PROBLEM TO WORK ON: Please rewrite the rows from the line containing "coordinates (380, 76)." through the line containing "(2086, 244).", swapping "Identify the location of" for "Find the location of" and leaving everything else as it stands.

++++

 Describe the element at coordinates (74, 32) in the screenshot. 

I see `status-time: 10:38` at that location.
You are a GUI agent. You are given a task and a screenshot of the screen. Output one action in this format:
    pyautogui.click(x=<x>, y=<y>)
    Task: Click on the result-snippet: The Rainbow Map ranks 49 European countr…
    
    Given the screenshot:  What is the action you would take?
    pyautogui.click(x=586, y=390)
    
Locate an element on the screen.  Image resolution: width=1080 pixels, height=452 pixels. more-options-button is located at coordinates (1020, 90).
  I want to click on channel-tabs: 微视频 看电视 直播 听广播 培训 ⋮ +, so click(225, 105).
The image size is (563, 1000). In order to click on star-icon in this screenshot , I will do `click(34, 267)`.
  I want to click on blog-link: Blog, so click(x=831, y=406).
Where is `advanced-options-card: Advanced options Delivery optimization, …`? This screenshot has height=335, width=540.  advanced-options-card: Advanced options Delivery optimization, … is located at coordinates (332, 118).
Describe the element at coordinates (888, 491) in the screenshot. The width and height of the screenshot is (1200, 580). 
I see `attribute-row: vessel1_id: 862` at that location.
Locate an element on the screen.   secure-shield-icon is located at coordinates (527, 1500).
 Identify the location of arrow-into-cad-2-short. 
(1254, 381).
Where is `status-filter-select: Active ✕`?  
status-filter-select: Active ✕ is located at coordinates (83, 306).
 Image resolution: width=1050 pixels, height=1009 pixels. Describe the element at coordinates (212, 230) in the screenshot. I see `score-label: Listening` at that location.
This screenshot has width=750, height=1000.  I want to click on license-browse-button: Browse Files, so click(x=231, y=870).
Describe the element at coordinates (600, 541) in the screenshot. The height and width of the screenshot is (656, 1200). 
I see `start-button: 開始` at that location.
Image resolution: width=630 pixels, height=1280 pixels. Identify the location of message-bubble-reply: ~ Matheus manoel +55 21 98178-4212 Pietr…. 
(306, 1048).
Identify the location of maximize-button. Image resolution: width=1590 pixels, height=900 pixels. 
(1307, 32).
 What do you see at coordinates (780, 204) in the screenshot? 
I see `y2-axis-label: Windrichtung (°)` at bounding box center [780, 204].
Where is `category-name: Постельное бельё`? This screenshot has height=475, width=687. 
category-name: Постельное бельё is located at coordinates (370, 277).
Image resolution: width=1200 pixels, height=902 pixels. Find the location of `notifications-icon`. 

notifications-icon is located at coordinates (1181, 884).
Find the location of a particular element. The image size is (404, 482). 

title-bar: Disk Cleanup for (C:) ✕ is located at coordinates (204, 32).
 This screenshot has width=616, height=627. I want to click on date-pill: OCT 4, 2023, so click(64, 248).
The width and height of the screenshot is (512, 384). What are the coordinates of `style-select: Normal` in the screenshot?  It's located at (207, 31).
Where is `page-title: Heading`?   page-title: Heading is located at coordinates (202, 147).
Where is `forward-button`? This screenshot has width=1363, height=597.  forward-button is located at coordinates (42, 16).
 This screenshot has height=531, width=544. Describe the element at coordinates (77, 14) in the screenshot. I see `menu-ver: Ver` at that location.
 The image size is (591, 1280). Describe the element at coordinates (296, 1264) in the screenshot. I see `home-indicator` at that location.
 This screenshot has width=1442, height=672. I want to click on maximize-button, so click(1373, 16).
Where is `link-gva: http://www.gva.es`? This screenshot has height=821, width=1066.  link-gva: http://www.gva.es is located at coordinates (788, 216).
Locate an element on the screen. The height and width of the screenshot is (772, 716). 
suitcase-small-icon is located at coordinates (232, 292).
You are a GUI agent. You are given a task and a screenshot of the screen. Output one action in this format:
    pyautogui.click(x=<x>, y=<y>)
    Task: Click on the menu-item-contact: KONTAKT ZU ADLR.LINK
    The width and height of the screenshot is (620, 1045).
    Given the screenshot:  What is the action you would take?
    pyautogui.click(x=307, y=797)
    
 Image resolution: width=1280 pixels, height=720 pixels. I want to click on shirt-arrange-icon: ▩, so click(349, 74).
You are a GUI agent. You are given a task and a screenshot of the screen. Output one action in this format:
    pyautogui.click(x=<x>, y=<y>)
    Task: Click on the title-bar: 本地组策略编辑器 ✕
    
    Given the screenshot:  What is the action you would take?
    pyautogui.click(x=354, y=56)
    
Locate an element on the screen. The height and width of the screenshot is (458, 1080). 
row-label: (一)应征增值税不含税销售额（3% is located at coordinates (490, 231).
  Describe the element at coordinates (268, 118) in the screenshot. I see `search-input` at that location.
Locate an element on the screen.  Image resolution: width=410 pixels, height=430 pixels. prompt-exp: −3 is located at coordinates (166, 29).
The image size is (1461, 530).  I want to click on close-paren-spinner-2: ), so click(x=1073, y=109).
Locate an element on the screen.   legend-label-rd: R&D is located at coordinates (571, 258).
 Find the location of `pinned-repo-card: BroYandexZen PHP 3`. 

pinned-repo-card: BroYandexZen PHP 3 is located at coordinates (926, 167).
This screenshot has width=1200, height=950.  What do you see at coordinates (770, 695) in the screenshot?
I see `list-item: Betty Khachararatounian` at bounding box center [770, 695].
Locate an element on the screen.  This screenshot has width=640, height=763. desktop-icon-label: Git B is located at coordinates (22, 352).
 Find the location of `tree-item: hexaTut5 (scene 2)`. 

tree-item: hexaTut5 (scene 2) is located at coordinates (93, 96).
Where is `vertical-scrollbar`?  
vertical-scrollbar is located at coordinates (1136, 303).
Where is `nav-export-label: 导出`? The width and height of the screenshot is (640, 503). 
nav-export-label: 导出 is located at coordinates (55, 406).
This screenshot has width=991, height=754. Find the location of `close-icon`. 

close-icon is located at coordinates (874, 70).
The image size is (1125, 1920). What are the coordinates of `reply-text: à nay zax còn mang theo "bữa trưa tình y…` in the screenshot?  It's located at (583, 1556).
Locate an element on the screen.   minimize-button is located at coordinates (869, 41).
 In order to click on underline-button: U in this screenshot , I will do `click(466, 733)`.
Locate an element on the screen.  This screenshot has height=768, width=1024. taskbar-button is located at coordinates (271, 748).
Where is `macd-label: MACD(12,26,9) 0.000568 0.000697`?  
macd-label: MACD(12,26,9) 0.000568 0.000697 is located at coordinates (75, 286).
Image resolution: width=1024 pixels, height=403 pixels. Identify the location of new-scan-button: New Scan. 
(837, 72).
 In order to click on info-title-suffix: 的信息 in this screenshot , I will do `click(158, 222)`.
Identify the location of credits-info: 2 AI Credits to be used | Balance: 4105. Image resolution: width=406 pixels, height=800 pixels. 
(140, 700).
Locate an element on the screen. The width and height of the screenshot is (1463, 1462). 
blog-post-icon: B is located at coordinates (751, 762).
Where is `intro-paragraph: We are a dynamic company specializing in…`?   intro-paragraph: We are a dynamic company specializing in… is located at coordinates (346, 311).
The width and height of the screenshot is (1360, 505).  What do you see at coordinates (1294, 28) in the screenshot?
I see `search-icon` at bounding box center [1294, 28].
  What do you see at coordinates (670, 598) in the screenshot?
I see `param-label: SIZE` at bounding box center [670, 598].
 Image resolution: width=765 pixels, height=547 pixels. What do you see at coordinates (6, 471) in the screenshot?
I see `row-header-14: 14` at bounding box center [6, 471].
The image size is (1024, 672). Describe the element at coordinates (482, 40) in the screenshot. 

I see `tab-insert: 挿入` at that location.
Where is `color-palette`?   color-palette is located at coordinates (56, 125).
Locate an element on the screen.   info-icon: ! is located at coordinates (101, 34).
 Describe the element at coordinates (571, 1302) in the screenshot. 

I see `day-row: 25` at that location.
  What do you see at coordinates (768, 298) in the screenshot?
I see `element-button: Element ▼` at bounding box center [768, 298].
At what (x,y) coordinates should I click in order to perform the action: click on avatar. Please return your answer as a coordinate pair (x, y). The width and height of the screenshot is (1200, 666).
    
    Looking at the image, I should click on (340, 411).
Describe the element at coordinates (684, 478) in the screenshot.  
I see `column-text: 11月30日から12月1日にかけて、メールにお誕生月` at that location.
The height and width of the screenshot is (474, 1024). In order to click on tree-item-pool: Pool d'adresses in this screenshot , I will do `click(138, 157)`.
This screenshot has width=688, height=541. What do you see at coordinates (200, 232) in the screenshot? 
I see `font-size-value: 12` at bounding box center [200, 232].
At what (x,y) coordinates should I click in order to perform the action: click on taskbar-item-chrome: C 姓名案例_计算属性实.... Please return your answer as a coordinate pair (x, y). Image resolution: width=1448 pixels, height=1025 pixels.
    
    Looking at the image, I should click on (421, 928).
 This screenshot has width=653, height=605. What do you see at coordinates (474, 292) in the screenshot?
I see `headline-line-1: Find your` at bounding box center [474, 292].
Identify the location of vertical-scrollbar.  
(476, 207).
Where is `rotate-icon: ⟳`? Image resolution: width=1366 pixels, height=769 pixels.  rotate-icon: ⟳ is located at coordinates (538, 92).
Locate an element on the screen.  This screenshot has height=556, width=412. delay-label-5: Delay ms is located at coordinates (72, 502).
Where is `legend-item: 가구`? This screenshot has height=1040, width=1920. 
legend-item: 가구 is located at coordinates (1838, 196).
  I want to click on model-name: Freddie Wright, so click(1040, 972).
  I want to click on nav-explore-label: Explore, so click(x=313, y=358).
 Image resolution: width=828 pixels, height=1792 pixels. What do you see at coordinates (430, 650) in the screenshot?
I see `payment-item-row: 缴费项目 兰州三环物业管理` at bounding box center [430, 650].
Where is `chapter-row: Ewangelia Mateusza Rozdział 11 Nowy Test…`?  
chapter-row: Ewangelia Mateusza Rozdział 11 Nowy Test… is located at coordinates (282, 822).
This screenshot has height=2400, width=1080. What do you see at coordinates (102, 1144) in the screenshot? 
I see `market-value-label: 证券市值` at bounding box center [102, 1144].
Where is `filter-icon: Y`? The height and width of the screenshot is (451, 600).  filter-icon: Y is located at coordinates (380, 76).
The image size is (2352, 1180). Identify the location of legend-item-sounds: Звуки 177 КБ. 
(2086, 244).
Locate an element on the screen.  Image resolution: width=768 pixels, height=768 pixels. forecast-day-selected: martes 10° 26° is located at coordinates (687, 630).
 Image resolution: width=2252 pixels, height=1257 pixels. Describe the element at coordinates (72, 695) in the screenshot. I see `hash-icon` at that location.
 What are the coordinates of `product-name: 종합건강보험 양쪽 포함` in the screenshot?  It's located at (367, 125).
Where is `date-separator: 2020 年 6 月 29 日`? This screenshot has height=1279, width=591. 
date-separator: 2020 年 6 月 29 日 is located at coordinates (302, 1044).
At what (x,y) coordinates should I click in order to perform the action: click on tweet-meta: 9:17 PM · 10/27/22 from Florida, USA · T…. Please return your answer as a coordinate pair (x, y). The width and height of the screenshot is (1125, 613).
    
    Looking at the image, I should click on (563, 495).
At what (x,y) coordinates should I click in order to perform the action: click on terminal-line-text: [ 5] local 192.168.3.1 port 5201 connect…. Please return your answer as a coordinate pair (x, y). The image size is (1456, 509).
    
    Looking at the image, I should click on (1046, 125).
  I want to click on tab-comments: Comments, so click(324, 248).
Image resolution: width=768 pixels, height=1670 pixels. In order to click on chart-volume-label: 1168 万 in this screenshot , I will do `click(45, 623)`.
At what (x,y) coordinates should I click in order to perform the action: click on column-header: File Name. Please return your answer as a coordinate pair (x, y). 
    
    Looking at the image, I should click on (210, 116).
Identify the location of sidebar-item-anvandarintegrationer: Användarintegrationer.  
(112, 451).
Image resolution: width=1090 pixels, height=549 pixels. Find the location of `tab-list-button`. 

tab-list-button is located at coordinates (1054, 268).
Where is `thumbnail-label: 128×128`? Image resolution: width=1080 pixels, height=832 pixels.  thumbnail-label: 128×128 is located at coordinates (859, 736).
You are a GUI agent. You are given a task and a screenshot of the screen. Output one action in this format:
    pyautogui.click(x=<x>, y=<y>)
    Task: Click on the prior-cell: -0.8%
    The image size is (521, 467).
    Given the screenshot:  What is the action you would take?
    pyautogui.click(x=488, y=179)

++++

RESULT FOR THIS TASK:
Where is `filter-icon: Y`? The height and width of the screenshot is (451, 600).  filter-icon: Y is located at coordinates (380, 76).
The image size is (2352, 1180). Find the location of legend-item-sounds: Звуки 177 КБ. 
(2086, 244).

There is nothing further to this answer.